Chinese bike share company Bluegogo caused quite a stir when it threatened — er, offered — to drop thousands of its dockless, app-unlocked cycles on San Francisco streets earlier this year. It soon scaled back its ambitions at the behest of local regulators who feared abandoned bikes littering streets: Bluegogo bikes, unlike those of the Bay Area Bikes Share/FordGoBike system and similar traditional bike share programs, are located by GPS and unlocked via phone from wherever they're dropped.
The company eventually agreed to a reduced, soft rollout, but today will be pulling its bikes entirely after complaints of cycles strewn about streets. According to Hoodline, Bluegogo rented out 11 parking spaces from private businesses to use as stations during a soft launch. Customers were asked to return bikes to the stations, but apparently didn't comply. No stations are in the Castro, for instance where many of the bikes turned up, Hoodline writes.
A company spokesperson, Lindsay Stevens, told Hoodline that “Within two hours of learning that bikes were left in the Castro, we removed them... As of tomorrow, all of our bikes will be removed."
But a look at Bluegogo's app this morning reveals dozens of bikes still in San Francisco available to users. The Examiner clarifies that Bluegogo plans to remove the bikes by the end of today, Friday.
Stevens tells the Ex that Buegogo isn't packing up permanently: “We’re still here,” she told the paper, and the company is “prioritizing fulfilling all requests” the city has made for permits.

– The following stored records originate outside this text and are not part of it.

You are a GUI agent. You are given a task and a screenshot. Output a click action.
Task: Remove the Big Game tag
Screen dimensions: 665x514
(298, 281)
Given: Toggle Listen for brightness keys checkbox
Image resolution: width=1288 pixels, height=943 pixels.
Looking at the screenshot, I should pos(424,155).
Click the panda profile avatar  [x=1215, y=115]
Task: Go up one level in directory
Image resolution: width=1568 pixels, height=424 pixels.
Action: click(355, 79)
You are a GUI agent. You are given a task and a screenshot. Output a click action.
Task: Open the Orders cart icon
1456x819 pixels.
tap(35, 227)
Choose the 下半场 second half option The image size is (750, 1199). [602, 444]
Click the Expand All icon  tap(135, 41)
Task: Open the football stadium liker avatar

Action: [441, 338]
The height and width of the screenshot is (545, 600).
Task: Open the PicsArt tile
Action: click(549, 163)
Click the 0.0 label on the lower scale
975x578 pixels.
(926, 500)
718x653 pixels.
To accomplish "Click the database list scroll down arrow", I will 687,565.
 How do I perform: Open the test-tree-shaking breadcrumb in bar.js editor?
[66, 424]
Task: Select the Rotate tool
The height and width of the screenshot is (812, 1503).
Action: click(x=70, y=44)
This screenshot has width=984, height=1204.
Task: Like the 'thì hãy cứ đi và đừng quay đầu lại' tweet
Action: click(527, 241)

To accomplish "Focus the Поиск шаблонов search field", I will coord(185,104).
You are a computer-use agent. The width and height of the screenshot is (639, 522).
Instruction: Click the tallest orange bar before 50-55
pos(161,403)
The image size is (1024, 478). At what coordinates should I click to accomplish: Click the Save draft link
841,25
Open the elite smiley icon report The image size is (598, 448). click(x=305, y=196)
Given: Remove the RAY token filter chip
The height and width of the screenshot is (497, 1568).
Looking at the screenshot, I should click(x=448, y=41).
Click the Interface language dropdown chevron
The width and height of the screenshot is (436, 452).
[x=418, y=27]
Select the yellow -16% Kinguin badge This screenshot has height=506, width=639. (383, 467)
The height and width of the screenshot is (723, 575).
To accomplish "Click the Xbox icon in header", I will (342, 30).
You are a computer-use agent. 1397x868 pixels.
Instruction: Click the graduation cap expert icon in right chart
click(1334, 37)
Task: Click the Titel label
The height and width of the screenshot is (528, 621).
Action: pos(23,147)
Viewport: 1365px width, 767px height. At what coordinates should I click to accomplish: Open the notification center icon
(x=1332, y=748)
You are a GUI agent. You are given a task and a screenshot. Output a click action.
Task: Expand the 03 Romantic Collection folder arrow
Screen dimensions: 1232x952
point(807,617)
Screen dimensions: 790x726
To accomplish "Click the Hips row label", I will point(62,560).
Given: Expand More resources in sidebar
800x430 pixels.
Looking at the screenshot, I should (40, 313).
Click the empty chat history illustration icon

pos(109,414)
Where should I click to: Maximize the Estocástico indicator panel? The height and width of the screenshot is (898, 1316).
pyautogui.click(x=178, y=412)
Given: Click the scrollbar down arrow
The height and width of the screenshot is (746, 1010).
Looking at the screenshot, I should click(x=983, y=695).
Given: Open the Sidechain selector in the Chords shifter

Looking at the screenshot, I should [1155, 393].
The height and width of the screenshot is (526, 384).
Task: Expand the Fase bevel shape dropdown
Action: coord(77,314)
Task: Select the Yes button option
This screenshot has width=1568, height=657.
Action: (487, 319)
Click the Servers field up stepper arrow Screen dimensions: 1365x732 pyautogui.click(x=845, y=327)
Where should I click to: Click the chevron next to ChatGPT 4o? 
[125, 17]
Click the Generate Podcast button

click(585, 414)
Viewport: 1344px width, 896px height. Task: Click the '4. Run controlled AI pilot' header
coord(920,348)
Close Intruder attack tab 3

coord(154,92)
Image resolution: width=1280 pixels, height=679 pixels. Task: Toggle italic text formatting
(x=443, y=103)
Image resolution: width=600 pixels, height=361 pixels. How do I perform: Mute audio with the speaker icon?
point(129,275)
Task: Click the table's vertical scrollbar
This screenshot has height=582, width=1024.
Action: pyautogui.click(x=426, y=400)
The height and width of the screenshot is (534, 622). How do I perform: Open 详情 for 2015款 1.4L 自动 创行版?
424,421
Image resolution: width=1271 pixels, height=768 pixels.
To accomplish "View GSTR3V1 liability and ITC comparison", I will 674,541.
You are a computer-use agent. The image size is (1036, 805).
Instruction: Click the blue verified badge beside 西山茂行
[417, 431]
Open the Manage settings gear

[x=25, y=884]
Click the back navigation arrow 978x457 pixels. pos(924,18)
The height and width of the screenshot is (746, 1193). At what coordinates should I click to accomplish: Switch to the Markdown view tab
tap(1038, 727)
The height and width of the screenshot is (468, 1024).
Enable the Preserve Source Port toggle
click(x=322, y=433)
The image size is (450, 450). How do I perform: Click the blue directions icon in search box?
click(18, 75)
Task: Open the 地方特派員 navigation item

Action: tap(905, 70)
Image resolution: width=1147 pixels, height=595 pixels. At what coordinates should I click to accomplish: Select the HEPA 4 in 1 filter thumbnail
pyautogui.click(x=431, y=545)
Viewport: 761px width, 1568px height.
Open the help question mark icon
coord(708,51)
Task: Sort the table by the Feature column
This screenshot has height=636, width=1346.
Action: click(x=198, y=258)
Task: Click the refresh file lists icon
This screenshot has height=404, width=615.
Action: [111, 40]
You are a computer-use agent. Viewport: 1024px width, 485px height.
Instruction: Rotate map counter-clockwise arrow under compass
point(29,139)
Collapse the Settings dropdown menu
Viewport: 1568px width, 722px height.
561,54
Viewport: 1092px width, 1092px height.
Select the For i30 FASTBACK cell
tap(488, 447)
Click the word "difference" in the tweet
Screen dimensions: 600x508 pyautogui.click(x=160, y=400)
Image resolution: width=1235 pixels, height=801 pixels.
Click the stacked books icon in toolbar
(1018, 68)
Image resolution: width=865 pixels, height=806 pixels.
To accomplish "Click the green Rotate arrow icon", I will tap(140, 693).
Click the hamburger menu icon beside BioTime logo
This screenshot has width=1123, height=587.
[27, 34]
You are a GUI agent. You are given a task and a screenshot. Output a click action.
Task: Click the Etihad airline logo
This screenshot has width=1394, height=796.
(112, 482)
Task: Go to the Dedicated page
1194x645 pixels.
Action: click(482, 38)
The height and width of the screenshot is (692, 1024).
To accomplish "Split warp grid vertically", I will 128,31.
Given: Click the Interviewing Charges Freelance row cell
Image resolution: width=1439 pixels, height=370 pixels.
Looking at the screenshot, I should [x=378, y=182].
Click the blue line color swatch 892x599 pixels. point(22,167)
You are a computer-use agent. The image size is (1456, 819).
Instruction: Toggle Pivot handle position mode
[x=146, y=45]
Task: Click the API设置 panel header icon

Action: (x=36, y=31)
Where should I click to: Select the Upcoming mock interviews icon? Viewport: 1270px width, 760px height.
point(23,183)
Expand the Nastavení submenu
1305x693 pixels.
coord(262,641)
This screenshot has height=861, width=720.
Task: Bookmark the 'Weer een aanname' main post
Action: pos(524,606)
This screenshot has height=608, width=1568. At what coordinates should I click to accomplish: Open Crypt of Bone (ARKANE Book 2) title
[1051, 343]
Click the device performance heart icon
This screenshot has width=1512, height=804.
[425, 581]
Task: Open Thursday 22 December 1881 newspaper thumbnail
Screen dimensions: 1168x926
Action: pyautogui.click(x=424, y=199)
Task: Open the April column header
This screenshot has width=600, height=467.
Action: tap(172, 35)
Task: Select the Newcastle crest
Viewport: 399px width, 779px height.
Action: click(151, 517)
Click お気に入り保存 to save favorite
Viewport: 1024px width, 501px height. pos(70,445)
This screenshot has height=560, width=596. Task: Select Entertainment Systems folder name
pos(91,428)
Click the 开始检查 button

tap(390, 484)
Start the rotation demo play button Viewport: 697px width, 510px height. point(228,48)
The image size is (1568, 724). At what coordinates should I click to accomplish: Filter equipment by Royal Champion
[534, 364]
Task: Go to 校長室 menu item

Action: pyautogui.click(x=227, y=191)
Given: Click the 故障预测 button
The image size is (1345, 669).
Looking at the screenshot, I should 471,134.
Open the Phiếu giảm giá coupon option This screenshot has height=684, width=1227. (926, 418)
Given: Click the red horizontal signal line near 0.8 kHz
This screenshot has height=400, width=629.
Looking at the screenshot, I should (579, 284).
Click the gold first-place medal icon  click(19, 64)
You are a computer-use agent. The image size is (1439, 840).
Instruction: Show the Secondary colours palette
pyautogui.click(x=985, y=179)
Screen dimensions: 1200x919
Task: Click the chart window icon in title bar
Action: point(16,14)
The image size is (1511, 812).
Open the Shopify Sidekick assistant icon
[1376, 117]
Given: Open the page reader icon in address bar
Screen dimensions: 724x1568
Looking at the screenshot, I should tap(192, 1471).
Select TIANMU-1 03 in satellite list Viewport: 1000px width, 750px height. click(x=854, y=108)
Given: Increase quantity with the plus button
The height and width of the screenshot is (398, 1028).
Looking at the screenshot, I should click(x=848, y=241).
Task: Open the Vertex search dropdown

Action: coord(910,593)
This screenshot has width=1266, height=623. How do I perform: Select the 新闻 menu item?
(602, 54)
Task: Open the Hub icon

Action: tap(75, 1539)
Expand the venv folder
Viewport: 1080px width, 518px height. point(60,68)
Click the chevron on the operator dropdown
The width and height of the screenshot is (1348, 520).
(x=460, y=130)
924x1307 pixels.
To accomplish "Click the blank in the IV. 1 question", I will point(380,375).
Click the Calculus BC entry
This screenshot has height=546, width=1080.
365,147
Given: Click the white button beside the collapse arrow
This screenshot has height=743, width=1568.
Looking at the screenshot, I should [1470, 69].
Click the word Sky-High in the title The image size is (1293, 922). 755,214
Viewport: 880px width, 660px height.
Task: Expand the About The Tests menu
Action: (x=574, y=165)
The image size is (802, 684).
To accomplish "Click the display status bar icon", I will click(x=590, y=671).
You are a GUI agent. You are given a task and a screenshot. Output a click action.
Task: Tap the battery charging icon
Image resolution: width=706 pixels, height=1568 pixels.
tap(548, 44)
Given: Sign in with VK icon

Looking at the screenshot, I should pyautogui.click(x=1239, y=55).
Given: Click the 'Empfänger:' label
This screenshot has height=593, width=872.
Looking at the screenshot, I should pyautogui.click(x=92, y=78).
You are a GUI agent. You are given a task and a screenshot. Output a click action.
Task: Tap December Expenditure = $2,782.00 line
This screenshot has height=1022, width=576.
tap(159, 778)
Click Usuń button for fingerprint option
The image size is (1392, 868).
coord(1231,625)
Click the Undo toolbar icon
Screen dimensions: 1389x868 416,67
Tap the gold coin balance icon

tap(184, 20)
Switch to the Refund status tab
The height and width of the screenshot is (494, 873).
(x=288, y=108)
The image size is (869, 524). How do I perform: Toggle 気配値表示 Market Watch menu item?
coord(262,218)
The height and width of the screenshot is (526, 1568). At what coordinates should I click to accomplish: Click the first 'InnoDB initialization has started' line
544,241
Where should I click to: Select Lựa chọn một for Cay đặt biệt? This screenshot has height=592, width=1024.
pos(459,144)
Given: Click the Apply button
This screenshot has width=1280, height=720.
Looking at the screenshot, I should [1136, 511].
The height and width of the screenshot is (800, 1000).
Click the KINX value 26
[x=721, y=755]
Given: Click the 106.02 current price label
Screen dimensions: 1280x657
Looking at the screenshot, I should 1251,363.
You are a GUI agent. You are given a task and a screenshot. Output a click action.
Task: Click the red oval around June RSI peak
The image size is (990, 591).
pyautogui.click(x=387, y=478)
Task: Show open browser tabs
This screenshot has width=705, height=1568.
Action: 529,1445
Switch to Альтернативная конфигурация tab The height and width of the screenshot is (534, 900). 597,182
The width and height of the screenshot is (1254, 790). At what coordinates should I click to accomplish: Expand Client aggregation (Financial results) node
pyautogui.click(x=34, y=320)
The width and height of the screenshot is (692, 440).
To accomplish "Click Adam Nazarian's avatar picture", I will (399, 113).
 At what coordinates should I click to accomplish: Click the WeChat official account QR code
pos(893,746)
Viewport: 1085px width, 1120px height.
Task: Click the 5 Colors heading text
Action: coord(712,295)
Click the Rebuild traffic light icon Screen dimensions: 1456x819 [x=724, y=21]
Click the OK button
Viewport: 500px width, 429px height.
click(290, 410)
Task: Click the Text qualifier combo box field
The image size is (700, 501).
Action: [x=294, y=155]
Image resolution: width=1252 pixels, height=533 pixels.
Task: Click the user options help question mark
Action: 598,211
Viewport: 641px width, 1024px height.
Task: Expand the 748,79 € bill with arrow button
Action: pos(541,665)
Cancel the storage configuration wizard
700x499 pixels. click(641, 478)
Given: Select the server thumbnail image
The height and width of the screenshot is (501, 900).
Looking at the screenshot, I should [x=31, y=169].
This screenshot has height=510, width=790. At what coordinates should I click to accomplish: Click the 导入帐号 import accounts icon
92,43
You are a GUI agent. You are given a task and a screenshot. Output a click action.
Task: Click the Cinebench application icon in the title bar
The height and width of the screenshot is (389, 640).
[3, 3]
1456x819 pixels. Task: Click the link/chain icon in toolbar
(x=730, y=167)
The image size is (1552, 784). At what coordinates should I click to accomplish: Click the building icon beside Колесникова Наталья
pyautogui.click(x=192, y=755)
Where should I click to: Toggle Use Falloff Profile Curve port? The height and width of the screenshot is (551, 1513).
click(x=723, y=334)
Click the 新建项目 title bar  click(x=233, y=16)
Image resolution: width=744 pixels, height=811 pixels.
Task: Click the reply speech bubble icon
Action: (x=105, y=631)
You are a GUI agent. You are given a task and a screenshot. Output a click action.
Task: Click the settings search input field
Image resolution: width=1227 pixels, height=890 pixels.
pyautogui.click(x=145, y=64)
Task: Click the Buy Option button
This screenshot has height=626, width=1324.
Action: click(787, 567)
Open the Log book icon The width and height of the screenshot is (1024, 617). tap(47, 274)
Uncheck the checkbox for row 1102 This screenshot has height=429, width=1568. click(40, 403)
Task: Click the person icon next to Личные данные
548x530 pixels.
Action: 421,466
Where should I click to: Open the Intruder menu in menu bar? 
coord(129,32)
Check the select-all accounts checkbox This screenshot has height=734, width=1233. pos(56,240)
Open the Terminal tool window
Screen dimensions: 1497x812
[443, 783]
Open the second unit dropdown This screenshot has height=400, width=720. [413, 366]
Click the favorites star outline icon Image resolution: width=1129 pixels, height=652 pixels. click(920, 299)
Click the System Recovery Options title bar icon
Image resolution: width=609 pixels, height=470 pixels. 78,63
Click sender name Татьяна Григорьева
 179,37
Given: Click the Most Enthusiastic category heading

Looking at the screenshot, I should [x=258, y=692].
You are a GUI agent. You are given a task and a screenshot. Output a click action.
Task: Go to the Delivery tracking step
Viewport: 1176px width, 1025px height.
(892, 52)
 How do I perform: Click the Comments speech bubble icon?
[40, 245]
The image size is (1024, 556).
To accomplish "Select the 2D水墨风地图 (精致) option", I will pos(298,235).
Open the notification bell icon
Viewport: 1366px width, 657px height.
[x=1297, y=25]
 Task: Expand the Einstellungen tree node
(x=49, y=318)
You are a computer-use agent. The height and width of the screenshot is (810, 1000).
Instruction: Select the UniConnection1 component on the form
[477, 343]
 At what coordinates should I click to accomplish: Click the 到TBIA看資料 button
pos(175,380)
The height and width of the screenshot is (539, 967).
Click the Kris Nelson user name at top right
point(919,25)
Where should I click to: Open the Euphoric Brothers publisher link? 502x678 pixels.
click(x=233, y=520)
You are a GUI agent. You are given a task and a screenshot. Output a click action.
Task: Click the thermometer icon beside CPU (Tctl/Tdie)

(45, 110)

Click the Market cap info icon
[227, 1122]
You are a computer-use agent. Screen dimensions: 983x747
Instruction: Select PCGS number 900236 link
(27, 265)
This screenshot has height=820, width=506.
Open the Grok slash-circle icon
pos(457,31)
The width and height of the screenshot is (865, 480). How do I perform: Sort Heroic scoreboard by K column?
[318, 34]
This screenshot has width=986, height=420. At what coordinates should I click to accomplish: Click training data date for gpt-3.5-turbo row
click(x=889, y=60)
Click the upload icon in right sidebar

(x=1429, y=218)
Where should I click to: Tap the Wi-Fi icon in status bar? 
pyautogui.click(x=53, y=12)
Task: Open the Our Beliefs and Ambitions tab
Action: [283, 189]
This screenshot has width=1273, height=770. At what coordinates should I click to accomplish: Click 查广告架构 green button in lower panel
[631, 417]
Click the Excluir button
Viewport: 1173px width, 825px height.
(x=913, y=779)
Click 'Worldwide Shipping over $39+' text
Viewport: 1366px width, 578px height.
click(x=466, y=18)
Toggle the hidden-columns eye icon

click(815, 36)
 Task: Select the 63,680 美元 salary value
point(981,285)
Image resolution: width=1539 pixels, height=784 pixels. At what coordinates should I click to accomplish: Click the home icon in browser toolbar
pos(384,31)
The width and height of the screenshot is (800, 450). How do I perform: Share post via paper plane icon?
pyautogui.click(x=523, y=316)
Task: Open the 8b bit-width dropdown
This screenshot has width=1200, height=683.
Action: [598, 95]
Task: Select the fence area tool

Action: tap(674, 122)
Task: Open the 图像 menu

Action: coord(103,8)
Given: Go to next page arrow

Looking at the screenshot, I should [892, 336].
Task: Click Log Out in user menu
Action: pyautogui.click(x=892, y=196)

Prompted by the Bluegogo kerfuffle, the Board of Supervisors crafted new laws to regulate stationless bikesharing this month, including a permit and administrative fees system. A spokesperson for Supervisor Peskin, who railed against Bluegogo's heedlessness, told Hoodline that his office "continue[s] to receive almost daily complaints and photo documentation from constituents frustrated that their public realm is being turned into a private marketplace.” By April, the new law will be legally enforced by SF Public Works, his spokesperson confirms.